Jim SullivanFondateur, , eDiscovery AI
Jim Sullivan : Utiliser l’IA ne signifie pas que les avocats ne gardent pas leurs « touches » et leurs propres sensibilités. C’est juste qu’il est intelligent de demander à d’autres de prendre en main les choses qui ont moins de valeur ajoutée. D’ailleurs, les avocats utilisent des collaborateurs depuis longtemps pour rédiger des brouillons de document ou faire des comptes rendus.
C’est plus rapide. Utiliser l’IA, c’est un peu pareil. Et si vous ne voulez pas utiliser les mots générés par une IA, vous pouvez toujours simplement lui demander de faire un plan, avec les grandes lignes des différents arguments à mettre en avant et des idées à évoquer.
Si vous ne voulez pas que l’IA crée du contenu, demandez-lui de réfléchir pour vous avec un prompt du style : « Bonjour, voici mon affaire, écrivez quelques arguments en ma faveur et quelques arguments contre afin que je puisse les comprendre et les anticiper ». Et utilisez cela comme point de départ.

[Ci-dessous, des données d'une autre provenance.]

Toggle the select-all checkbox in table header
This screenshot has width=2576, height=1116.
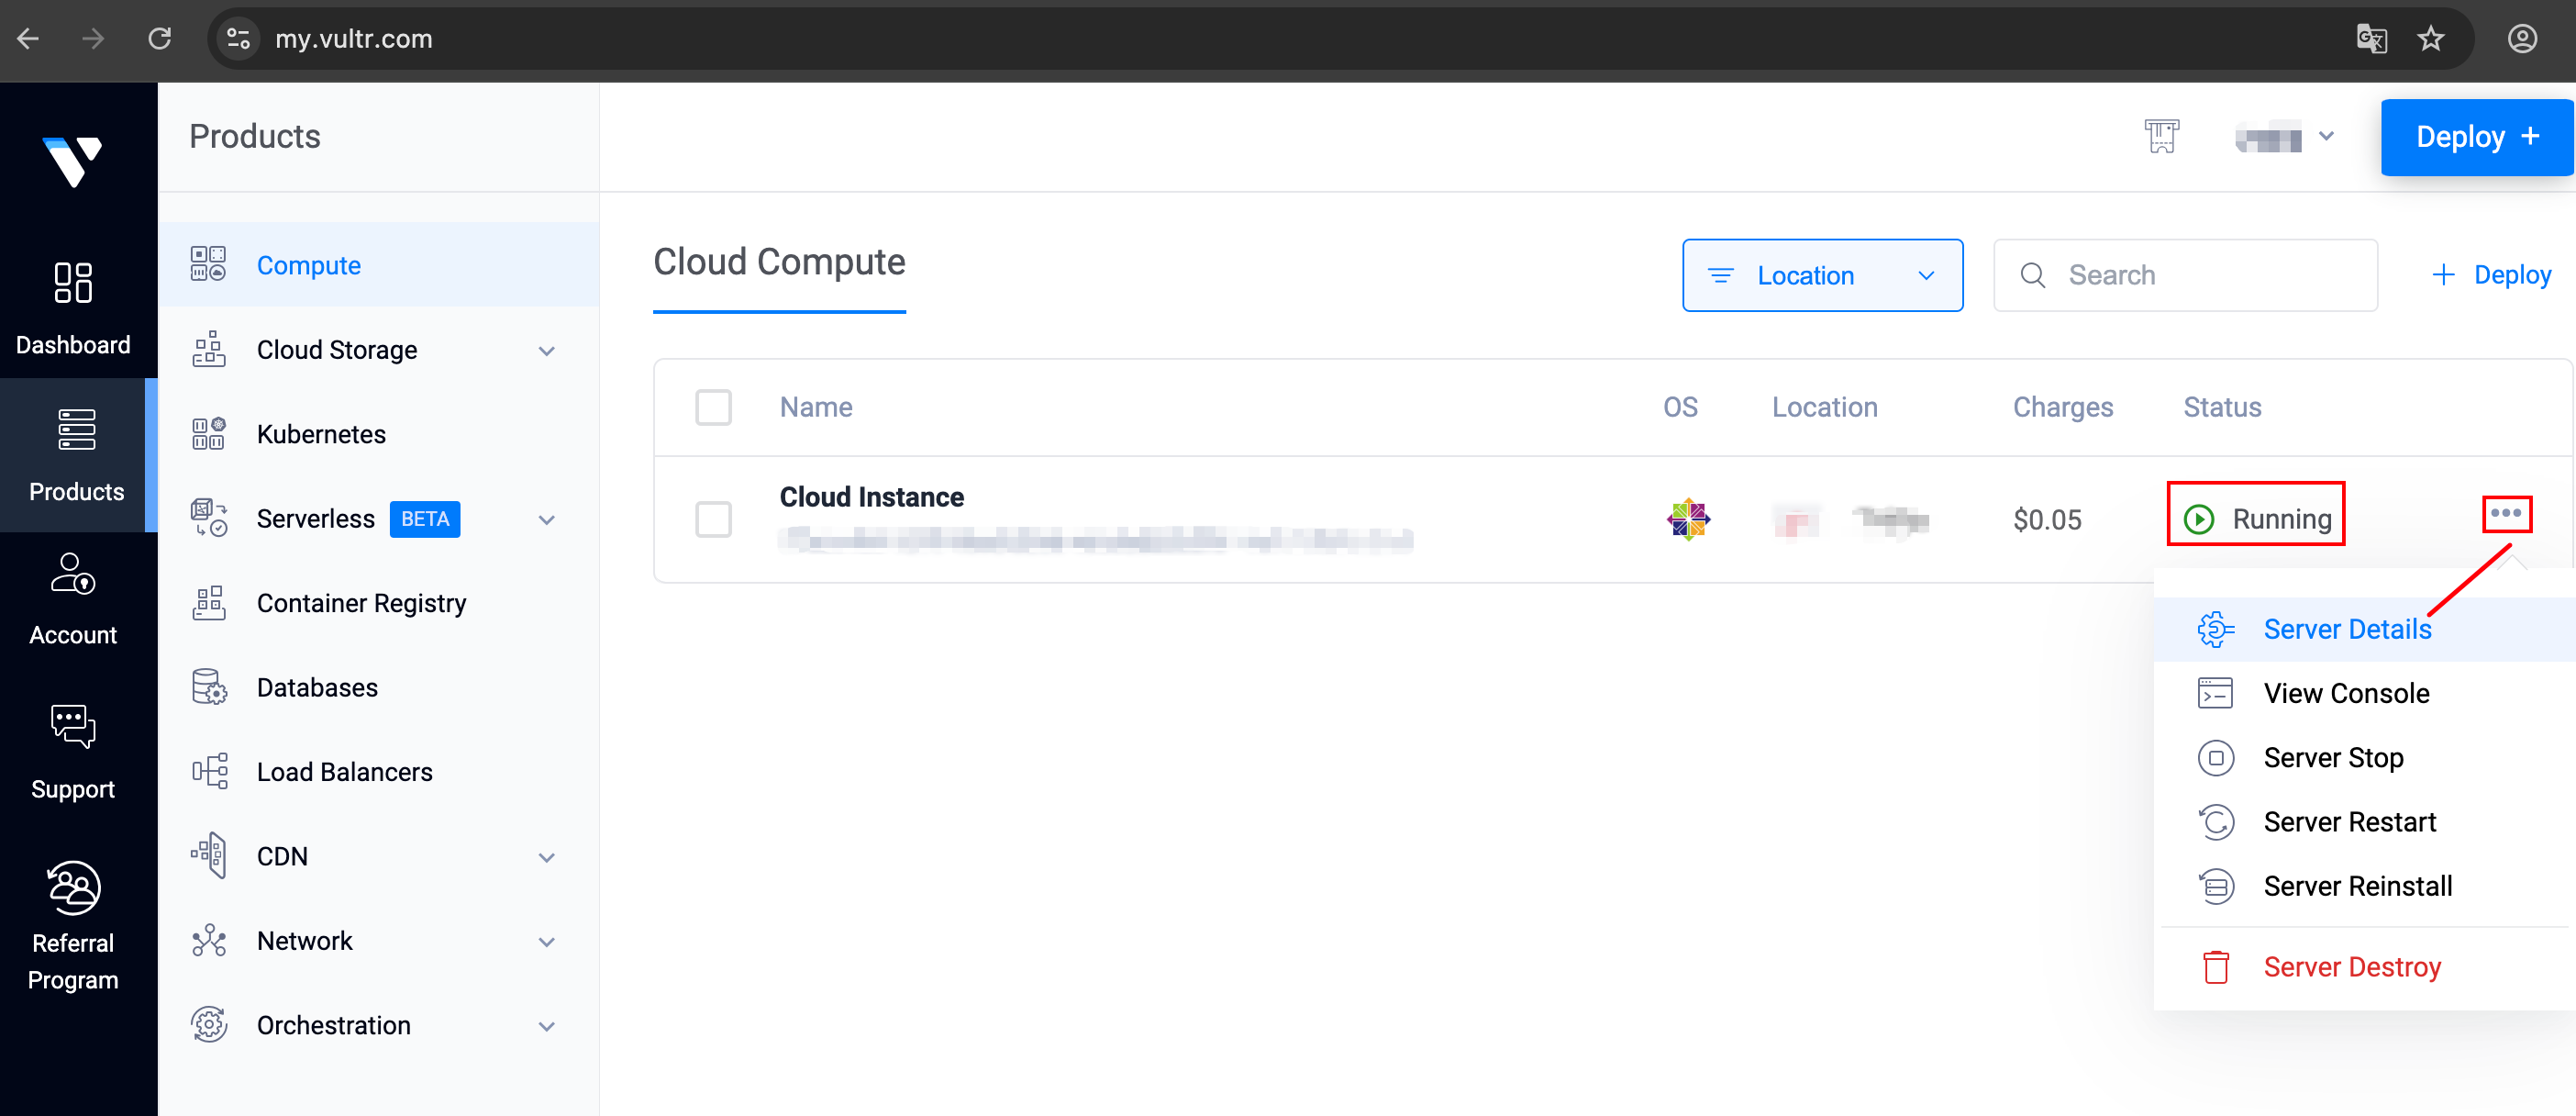(713, 408)
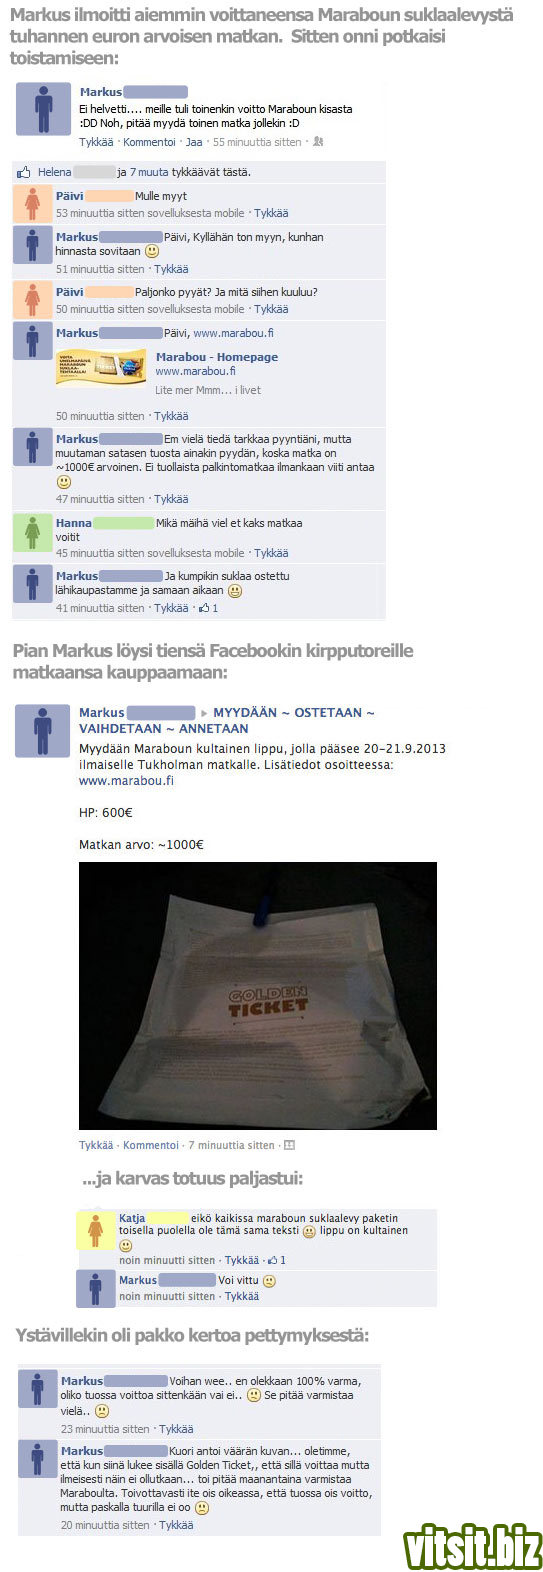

Je pense que le plus gros problème pour les avocats est surtout le fait que tout est basé sur le temps facturable. Or les clients commencent à dire : « Je m’attends à ce que l’IA vous fasse gagner du temps et réduise ma facture. Que faites-vous pour y parvenir ? »
Tous les cabinets d’avocats sérieux étudient cette question et utilisent l’IA générative pour la révision des documents ou pour générer et créer des documents. Et, si cela fait économiser la moitié du temps, vous facturerez à votre client la moitié du prix. Dans un sens, le taux horaire récompense l’inefficacité. Pour moi, un avocat qui fait des choses beaucoup plus rapidement et qui facture moins par affaire sera celui qui, au bout du compte, aura le plus de clients.
Un LLM (une IA générative) est-il plus efficace que d’autres dans le juridique ?
Jim Sullivan : Non. Chaque modèle de langage a ses points forts et ses faiblesses. Chaque fois qu’un nouveau LLM sort, nous l’analysons en profondeur. Certains sont meilleurs pour comprendre le langage humain. D’autres pour coder. D’autres encore pour générer des images, ou faire des math.
Mais il est extrêmement important de comprendre, en les testant, quels modèles sont les mieux adaptés à quels cas d’utilisation. Il faut aussi tenir compte du contexte et des prix.
Je pense qu’à l’avenir, nous verrons des modèles plus spécialisés et plus ciblés, qui auront besoin de beaucoup moins de puissance de calcul pour fonctionner. Ce sera plus avantageux.
Comment, d’après vous, va évoluer la profession d’avocat avec l’IA générative dans les années à venir ?
Jim Sullivan : Nous allons assister à un changement majeur. Et pas que pour les avocats. Dans tout ce que nous faisons. Une partie du secteur juridique sera probablement à la traîne, parce qu’il est plus conservateur. Les grandes organisations mettent souvent plus de temps à changer. Mais nous allons assister à une révolution bien plus grande que tout ce qui s’est produit au cours de notre vie.
Jim SullivanFondateur, , eDiscovery AI
Les chatbots servent déjà dans la relation client de nombreuses entreprises. La qualité des voix s’améliore, la vitesse et la précision de leur discours aussi. Dans énormément de domaines, l’IA va avoir un impact énorme sur la façon dont les gens travaillent.
Chez les avocats, mais comme pour d’autres professions aussi, je pense que tout le monde doit être conscient du fonctionnement et de l’évolution de ces technologies. Car je ne pense pas que quiconque risque de perdre son emploi s’il est prêt à apprendre et à comprendre tout cela. Les avocats qui adopteront l’IA seront certainement capables de faire plus, mieux et plus vite. D’autres auront davantage de mal à suivre.
En tout cas, si vous ne voulez pas utiliser l’IA, j’espère pour vous que vous prendrez votre retraite dans moins d’une dizaine d’années. Parce que sinon, vous allez passer des moments difficiles.